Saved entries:
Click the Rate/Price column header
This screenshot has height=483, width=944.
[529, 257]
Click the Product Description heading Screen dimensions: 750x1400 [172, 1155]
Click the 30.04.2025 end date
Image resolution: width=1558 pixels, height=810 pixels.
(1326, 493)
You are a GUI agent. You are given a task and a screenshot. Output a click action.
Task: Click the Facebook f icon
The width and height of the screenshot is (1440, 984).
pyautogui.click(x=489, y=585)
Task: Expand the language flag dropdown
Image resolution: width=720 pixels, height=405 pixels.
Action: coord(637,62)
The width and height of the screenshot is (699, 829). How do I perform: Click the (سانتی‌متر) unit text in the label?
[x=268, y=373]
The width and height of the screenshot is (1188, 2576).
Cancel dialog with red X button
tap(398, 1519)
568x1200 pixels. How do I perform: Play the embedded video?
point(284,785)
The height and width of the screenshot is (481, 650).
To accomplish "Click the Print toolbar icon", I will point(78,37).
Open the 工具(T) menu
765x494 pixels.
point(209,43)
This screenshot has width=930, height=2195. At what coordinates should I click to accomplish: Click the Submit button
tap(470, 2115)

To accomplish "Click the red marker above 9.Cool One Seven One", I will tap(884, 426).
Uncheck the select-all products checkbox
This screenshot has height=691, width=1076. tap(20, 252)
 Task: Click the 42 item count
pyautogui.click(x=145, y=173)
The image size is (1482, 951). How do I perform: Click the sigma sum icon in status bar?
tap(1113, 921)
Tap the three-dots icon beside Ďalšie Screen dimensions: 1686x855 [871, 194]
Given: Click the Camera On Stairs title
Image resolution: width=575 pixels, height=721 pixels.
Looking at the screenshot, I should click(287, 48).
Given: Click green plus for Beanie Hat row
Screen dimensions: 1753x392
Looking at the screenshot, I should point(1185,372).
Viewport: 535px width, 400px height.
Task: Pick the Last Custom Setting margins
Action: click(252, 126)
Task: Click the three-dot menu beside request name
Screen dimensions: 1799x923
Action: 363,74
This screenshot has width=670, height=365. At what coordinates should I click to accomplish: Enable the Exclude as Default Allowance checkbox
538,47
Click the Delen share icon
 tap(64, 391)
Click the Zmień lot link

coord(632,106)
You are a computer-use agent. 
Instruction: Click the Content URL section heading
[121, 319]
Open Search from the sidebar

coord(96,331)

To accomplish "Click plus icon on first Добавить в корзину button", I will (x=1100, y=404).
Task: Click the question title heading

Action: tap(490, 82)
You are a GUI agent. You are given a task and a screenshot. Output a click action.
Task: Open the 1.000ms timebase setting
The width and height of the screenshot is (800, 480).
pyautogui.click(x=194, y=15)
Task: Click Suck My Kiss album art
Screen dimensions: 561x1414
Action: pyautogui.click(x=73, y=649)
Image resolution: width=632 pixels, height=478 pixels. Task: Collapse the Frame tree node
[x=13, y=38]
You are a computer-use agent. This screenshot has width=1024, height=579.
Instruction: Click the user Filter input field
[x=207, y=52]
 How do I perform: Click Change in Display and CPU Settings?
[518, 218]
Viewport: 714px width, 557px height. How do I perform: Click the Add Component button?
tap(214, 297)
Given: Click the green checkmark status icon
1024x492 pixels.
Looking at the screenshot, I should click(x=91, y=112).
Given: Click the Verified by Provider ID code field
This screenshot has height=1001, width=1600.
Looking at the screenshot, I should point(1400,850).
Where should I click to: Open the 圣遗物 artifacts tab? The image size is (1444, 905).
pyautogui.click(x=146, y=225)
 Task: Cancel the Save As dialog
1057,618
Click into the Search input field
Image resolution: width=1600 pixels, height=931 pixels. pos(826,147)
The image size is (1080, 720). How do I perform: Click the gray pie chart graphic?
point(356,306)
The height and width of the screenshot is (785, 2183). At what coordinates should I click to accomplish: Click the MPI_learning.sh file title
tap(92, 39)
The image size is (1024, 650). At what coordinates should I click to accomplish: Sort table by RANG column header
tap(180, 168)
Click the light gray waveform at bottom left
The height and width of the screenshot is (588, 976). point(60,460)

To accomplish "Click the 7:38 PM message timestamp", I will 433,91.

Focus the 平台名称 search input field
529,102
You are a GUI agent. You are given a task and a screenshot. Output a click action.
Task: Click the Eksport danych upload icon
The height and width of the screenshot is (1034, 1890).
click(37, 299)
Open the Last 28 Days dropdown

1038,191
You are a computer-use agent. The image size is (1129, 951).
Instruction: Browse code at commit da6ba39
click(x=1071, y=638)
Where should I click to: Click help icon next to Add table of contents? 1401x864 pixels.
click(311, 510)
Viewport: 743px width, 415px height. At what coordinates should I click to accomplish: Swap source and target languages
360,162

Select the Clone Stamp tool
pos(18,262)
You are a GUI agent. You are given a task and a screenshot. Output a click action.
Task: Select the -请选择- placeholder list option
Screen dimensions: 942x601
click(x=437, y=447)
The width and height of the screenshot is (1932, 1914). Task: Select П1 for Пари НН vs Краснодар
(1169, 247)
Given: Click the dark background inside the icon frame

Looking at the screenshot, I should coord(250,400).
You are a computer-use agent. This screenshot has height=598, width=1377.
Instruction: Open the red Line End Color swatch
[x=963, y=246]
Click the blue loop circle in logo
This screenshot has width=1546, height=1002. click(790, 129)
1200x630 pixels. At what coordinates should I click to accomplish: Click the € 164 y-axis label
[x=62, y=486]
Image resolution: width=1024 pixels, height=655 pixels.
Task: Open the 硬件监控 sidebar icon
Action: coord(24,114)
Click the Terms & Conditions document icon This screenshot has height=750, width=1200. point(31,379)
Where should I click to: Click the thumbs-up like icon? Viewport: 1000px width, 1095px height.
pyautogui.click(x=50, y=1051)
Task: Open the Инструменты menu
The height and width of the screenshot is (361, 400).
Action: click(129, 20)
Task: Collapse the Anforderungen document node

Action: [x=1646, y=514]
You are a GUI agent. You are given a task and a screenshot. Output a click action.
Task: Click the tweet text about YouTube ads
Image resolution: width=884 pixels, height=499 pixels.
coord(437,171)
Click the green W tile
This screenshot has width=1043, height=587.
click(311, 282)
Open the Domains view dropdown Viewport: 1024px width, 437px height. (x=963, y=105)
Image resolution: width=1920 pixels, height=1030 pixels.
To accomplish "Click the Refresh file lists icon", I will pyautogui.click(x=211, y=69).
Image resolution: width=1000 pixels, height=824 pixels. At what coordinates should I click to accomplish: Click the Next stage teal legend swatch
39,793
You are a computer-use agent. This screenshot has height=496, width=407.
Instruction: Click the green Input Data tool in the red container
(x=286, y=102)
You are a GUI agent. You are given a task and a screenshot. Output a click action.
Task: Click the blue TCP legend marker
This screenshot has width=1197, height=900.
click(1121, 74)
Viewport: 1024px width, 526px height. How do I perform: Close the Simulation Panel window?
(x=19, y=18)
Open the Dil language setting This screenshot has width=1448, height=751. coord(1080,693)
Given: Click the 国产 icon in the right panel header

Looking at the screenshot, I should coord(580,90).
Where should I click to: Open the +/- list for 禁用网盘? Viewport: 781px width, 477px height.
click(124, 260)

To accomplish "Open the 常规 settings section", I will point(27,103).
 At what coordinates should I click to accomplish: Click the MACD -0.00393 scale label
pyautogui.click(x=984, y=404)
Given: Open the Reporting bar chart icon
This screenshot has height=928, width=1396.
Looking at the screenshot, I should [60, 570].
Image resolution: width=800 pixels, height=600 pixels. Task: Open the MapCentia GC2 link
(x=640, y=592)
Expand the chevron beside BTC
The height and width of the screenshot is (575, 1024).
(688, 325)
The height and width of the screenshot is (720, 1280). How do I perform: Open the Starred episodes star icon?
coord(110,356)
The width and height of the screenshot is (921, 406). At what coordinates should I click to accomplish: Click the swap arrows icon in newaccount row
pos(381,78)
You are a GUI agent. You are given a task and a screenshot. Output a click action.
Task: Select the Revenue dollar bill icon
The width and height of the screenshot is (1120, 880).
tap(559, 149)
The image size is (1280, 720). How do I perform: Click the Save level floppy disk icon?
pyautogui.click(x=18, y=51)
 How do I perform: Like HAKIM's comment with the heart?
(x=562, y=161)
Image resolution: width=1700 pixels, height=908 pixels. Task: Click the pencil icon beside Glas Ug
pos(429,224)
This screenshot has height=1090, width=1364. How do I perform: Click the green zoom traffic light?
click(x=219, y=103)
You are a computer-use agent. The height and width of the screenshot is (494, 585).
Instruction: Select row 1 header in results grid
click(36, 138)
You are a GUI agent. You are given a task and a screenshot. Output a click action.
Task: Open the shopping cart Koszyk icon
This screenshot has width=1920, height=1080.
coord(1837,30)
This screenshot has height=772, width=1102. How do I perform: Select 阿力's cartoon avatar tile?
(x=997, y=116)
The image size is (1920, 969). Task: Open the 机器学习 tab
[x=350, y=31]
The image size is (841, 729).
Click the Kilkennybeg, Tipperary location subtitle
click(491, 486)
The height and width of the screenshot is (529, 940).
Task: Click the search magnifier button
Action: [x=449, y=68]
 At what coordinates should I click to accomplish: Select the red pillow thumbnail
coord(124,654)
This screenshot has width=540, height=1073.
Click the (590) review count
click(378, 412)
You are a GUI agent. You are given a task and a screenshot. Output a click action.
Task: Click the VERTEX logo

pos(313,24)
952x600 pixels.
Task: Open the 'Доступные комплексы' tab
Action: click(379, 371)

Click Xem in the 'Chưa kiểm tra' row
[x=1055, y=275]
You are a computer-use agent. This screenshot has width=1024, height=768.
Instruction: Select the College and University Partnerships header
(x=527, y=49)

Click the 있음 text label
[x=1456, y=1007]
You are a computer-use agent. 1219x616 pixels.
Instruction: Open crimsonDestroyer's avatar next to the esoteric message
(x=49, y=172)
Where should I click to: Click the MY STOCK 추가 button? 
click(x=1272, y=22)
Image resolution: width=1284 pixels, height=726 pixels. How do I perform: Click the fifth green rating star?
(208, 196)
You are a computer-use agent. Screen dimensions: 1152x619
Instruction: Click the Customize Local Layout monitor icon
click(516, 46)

● **Task goal**: Look through the entries above for the word "plus". Copy every line where it shows up.

● **Result of the exercise**:
Given: Click green plus for Beanie Hat row
To accomplish "Click plus icon on first Добавить в корзину button", I will (x=1100, y=404).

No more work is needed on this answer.